I was just wondering if anyone could point out the flaws in this logic.
Depending on the actual load, the design can have insignificant performance hit, or can be much slower.
This decision in Bulldozer is not so much as a "here's a great idea!" thing, but more of a "hmmm... we need a balancing act here, and maybe this is a worthy trade-off". So with that out of the way, the best/ideal way is still separate
everything for everything, except for the components that need to be shared because that is their function (for example, shared cache (L2/L3))
In a perfect/ideal/mystical world, the CPU would not only have separate FPUs for each core, but would also have a branch predictor that is hybrid, two-level adaptive with global history and local history, and a loop counter, and subroutine return prediction, and have a BTB capacity of a hundred-thousand lines. It would also have as much private L1 as it can, then 10x more shared L2 for the entire chip. No slower L3 used.
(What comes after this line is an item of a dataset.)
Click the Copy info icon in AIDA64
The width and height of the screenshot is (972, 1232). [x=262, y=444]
We can continue this exercise of ideal fantasy and enumerate more parts of the CPU that should be "perfected", but the point is already obvious that we don't have them because it is impossible within the bounds we need to play with - our chips need to be within a particular size, power, and thermals so as to be within the realm of economic feasibility. The perfect, turbo-charged branch predictor is impossible, else it would take up half of the die size of our current chips now. High-speed cache memory is extremely expensive. And we have a limited transistor budget, for the thermals and die size we are shooting for, which of course are constrained by the process we have.
I am saying this merely as a point of context - when AMD decided to share the FPU, it is not because it was an insight that nobody has thought of before and they are geniuses for figuring it out finally. Rather, it's a design for efficiency, as a way to balance all constraints and come up with their projected power/performance/thermal/size targets.
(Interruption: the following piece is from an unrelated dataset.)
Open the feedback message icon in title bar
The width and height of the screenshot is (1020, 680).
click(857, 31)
So the logic behind a shared FPU is more of
"we can save die-space / transistors by fusing this together, and the trade-off is acceptable because we think X and Y" (where X and Y are justifications for why the trade-off is acceptable), and less of
"discrete FPU units aren't really needed for each core in the real world".
Are the aforementioned X and Y really valid justifications? I don't know. AMD thinks so. They even think so, too, for server loads. I assume they know more than me since they have solid data from their partners/customers, so at the end of the day, it may indeed appear that yes, sharing the FPU is ok due to real-world data saying separate 256-bit FPUs are hardly necessary today and we can get away for now with shared 256-bit FPUs that can do two 128-bit operations at the same time. But from the designers' point of view, it is always just a balancing act, because ideally we still want discrete components in everything to better handle all situations.